Whenever we talk about the children of a separation, we return to a phrase you’ve likely heard us use time and again – “the best interests of the child.” When a couple separates, they typically remain the people best placed to decide on what constitutes the best interests of the child in question according to the federal Divorce Act and the BC Family Law Act. Unfortunately, during acrimonious separations, they often can’t come together to make a decision.

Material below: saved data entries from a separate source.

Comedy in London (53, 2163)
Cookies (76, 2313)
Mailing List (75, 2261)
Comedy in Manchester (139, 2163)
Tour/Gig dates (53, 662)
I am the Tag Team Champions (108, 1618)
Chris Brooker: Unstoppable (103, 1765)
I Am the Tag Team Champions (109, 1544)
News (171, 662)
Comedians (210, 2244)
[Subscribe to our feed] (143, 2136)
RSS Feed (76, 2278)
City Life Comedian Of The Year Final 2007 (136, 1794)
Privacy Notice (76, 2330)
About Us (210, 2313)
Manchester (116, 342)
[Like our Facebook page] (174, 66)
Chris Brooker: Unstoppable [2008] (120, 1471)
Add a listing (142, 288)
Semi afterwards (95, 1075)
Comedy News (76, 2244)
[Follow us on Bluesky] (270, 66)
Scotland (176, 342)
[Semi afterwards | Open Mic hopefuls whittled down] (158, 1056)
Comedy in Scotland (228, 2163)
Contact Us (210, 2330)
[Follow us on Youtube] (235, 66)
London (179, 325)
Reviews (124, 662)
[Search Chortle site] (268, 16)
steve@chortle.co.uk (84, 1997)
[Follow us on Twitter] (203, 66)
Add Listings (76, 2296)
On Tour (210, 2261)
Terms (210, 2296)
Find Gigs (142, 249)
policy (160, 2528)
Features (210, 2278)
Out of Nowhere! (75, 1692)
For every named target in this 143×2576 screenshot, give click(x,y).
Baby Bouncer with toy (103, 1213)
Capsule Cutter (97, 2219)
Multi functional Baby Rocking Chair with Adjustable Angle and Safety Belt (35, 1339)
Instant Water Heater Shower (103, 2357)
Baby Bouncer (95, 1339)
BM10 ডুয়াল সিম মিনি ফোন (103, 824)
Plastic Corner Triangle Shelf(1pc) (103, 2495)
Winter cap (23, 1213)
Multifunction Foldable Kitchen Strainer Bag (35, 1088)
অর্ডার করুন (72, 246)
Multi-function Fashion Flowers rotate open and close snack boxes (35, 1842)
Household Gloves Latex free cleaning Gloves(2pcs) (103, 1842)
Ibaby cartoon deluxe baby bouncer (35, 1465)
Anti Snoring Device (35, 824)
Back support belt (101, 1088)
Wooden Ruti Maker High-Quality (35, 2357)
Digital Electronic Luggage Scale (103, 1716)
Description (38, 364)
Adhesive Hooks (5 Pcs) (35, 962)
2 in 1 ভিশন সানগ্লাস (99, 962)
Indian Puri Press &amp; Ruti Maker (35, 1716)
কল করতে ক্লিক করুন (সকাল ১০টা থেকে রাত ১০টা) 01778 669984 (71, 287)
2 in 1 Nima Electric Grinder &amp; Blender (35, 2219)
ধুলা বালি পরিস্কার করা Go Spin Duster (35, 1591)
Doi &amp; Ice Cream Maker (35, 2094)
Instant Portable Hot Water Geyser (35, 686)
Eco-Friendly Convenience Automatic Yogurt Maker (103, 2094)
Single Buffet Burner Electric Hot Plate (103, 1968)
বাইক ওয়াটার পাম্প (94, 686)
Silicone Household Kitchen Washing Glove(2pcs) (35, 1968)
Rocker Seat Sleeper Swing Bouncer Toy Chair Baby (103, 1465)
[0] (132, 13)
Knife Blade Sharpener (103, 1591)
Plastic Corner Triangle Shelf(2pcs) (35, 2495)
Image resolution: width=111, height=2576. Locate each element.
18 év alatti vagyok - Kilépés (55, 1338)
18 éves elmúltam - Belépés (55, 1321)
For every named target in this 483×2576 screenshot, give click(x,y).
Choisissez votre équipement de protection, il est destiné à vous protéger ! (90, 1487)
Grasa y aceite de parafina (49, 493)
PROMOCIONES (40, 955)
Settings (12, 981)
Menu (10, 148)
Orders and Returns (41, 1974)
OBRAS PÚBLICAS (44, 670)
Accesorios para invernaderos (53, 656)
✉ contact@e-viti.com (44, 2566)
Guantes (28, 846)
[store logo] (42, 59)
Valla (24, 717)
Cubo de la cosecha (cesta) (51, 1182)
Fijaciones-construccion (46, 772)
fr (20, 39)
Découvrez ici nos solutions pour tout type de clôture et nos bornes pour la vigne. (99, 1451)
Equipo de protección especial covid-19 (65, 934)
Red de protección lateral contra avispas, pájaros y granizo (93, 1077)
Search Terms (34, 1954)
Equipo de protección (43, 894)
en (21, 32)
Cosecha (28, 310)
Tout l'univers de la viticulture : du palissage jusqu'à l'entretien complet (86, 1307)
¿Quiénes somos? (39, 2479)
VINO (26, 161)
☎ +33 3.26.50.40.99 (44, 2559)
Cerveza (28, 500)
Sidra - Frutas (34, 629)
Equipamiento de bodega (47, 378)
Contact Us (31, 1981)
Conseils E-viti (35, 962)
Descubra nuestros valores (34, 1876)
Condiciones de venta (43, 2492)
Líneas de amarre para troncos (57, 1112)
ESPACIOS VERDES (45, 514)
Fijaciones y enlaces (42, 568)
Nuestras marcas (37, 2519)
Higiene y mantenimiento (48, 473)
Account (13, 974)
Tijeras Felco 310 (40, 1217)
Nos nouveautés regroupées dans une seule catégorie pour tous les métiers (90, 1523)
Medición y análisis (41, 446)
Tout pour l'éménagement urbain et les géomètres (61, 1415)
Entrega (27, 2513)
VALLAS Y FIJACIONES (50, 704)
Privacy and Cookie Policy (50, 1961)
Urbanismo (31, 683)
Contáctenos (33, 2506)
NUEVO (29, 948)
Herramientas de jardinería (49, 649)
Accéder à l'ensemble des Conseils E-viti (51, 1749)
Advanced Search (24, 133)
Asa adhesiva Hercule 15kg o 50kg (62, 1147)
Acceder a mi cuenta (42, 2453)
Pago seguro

In our first paragraph, we referred to a Parenting Order as something we’d consider a ‘last resort’ for disagreements. Before you turn to this option, here are several others to consider:
- Try to reach an agreement with the former spouse on a parenting schedule that works for everyone
- Enlist the help of a trusted friend or counsellor to resolve the issue
- Seek professional help from a Mediator, Family Justice Counsellor or Parenting Coordinator
- Turn to a family lawyer and begin the Parenting Order process
The Two Types of Parenting Orders
After all other avenues have been explored, a family lawyer can assist in securing a Parenting Order. This legal document comes in two varieties – an Interim Parenting Order, and a Final Parenting Order. Let’s take a look at what these terms mean:
Interim Parenting Order
Upon the commencement of a court action, a parent may make a temporary application to the court for “interim parenting time” while the sometimes-lengthy process unfolds. This temporary measure exists as a stop-gap to ensure visitation rights are protected while the legal process unfolds. Interim Parenting Orders are subject to change.
Final Parenting Order
A Final Parenting Order represents the final decision of the court upon review of all the relevant evidence. It typically concludes the process and can only be changed if there is a “material change in circumstances” between the two parties. An example of this is if a parent can no longer fulfill their obligations regarding parenting time.
How to Obtain a Parenting Order
The process begins by enlisting the services of a family law expert. The team here at Westside Family Law have years of experience in these kinds of cases, and we’ll be happy to meet and discuss your unique situation.
Your lawyer will make a court application for orders about parenting time. Unfortunately, the wait for these cases can be lengthy, and it can easily take over a year from the beginning of the process to the date of the trial.